Biophotonics was a major theme at this 40th anniversary edition of the biennial mega-event LASER World of Photonics trade fair and World of Photonics Congress (May 13-16, 2013, Munich, Germany), which attracted approximately 27,000 people from 74 countries. Life sciences imaging was the subject of four plenary/keynote sessions, while biophotonics and medical engineering was the focus of one of the event's three photonics forums—that is, industry-focused educational programs presented in the exhibit halls. Further, many exhibitors had displays geared to life sciences. Of course, both the exhibits and the congress had many more interesting offerings than it's possible to describe—or even see in a few short days—but a few highlights give a flavor of the event.
Lihong V. Wang of Washington University in St. Louis (Missouri), a pioneer in photoacoustic tomography, was among the first plenary and keynote speakers; he explained the aspects of this technology that make it so compelling for life sciences. In other plenary sessions, Brian Pogue of Dartmouth College (Hanover, NH) described an application that is exciting for its practical ability to tremendously improve radiation therapy: the use of optical imaging to monitor the administration of radiation in vivo. And Paul French of Imperial College London (England) discussed a range of applications for fluorescence lifetime imaging and metrology.

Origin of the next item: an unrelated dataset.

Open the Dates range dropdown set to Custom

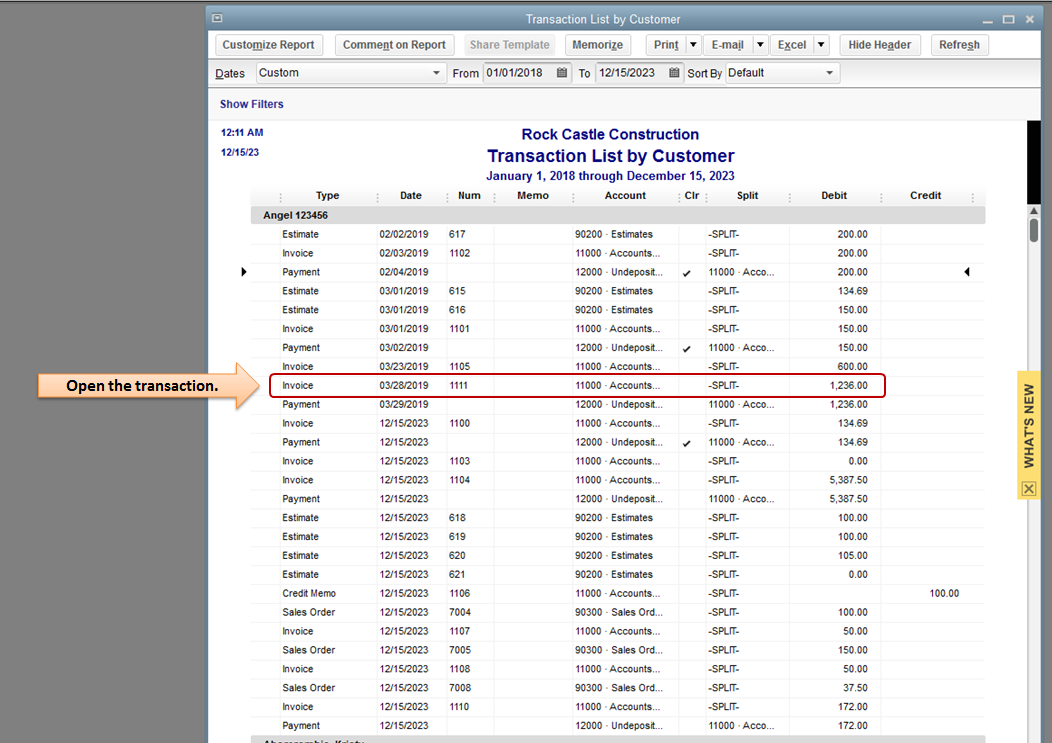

|Opening keynote speaker and super-resolution microscopy pioneer Stefan Hell (second from left) discusses the first commercial imaging system based on RESOLFT (REversible Saturable OpticaL Fluorescence Transitions) at the Abberior Instruments display.|
The official opening plenary talk featured super-resolution microscopy pioneer Stefan Hell of the Max Planck Institute for Biophysical Chemistry (Goettingen, Germany), who reviewed efforts to overcome the diffraction limit (which prevents light from being concentrated at less than 200 nm) and said that while nonlinear (e.g., multiphoton) microscopy has provided a solution to the resulting problem of resolving nanoscale features, actually "nonlinearity is not the best line of thinking" to this end. He said a better way to conceptualize the challenge is in terms of on-off switching of various states, and he then presented the RESOLFT (REversible Saturable OpticaL Fluorescence Transitions) approach, which he said enables imaging at molecular and even atomic scales. An advanced implementation of this method involves parallelization (that is, the use of arrays) to speed scanning.

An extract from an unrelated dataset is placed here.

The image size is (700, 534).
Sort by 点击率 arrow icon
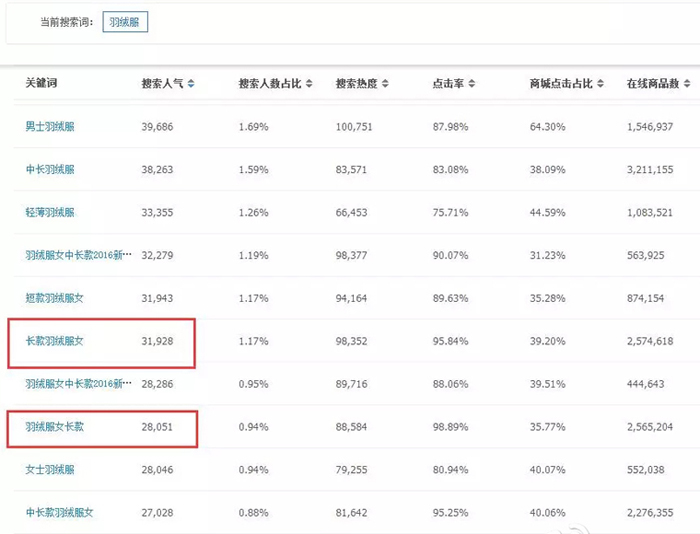click(471, 83)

Excitement in the exhibits
Afterward, Hell made a number of visits to the Biophotonics Research Program stand in the exhibit hall, where the first commercial instrument based on RESOLFT, by Abberior Instruments (Goettingen, Germany), was on display. As in past years, the Biophotonics Research Program—which is funded by both industry members and Germany's Federal Ministry of Education and Research—showcased interesting technologies and applications that result from goal-oriented industry and academic collaborations. Another of the booth's displays featured iTheraMedical's (Munich, Germany) newly commercialized instruments for multispectral optoacoustic tomography (MSOT). For video interviews discussing these technologies, please see http://bcove.me/n6x0k4vy.

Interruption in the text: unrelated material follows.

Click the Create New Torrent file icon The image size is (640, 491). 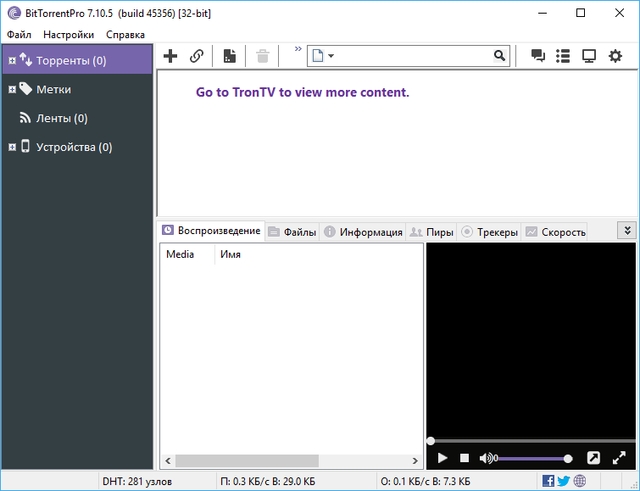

|PicoQuant promoted its Solea supercontinuum laser by pouring beer in a variety of wavelengths (colors).|
TRUMPF Scientific Lasers (Munich, Germany) had on display an attosecond laser as a proof of concept, and NKT Photonics (Birkerød, Denmark) demonstrated what it calls "the world's first tunable deep-UV supercontinuum-powered light source." To address bioimaging in deep UV (intrinsic fluorescence from proteins, for instance) NKT's new SuperK EXTEND-UV provides tunable light from 270 to 400 nm with 10 to 100 μW power levels—and fast pulses (to 20 ps with variable megahertz-range repetition)—at a fraction of the cost of large solid-state lasers, and with the robustness and reliability of fiber lasers. It also compares favorably with UV LEDs.
Qioptiq (Goettingen, Germany) showcased its miniaturized iFlex UV-VIS-NIR laser family and mag-x system125 microscope, offering large field of view and high numerical aperature, among other innovations. Queensgate Instruments (Cambridge, England) introduced a range of new nanopositioning products, including the NPC-D-5110DS digital controller, which enables stages and actuators to be swapped without requiring downtime for recalibration.